The Talent video for Innovate.Masstech.org can be watched here.
Listening to Joyce Plotkin, Rodney Brooks, Paul Sagan, Jamie Tedford, and Brian Shin in the video posted on this site, reminds us that talent is the heart of Boston’s competitive economic advantage in the innovation economy. It matters. It matters a whole lot and we all got a little scared about the “brain drain” when net-migration became increasingly negative after the tech bubble popped. New England has the largest population of young professionals of any of region relative to population and young adult population (See Brome) . This is one of the region’s key competitive advantages and it is diminishing steadily over time as other regions improve faster. Importantly though, people have been asking hard questions and hatching new initiatives to mentor and connect with emerging professionals that flow through the region.

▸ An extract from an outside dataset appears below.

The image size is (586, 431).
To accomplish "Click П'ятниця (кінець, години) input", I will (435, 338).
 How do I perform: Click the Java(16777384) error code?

It seems there are a number of different dimensions to the talent retention issue:
Being a hub of talent is an excellent position. The literature on the innovation economy is unequivocal on the point that dynamism and churn are good. Massachusetts isn’t just watching its population slip silently down the “drain.” The 2008 Index of the Massachusetts Innovation Economy ranks Massachusetts second among the Leading Technology States for its ability to attract college-educated adults from other states and abroad (see p.48). This inflow of talent is an opportunity. We may have gone net negative for several years, but in the context of enviable volumes of flow in both directions.

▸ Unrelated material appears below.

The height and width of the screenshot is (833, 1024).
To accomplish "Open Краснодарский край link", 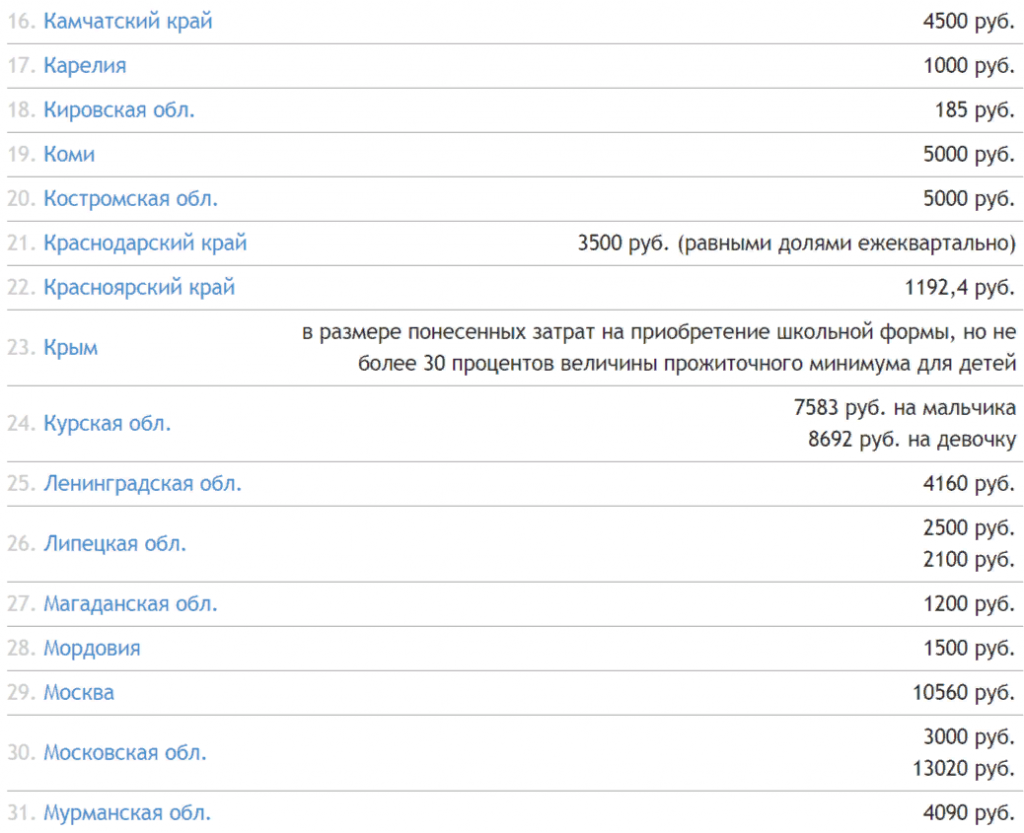I will [145, 243].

Maybe we need a new metaphor. The phrase, “brain drain” conjures up an image of people flowing out of the region, but in reality most of those beloved Massachusetts twenty-somethings just put on weight and got a few grey hairs. In the most extensive recent analysis of the subject, Alicia Sasser of the Federal Reserve Bank of Boston concludes that the majority of the sharp drop and slower growth in the number of recent college graduates is due to having fewer native young adults to educate, not due to changes in migration patterns of young college educated adults. “Changes in the migration decisions of individuals after graduation have not been very large and have had limited impact on the region’s stock of recent college graduates.” New England is again experiencing slow growth in the population age 22-27 with a bachelor’s degree – roughly half the national increase. If a picture is worth a thousand words, maybe the graph below is worth 500 to illustrate how cohort size can change the young adult population by aging.
While the “brain drain” might draw the wrong picture in our minds, connections matter. There are multiple pathways to boosting the growth of young professionals in Massachusetts including education policies (to increase attainment) and programs aimed at retaining talent such as connecting students with employers and mentors. First-hand experiences by students with regional employers through internships and other interaction can increase the capture and retention of students after graduation (Sasser 2009). Mentors and contextualized learning also increase student persistence and motivation. Connecting beyond campus is an strength of many of the region’s universities which has yielded a disproportionately large economic impact on the region.
If we sweep away the notion that something endemically bad about Boston is causing brains to drain, we will be better able to share our enthusiasm for the region with the many young adults who come to study and work in the region.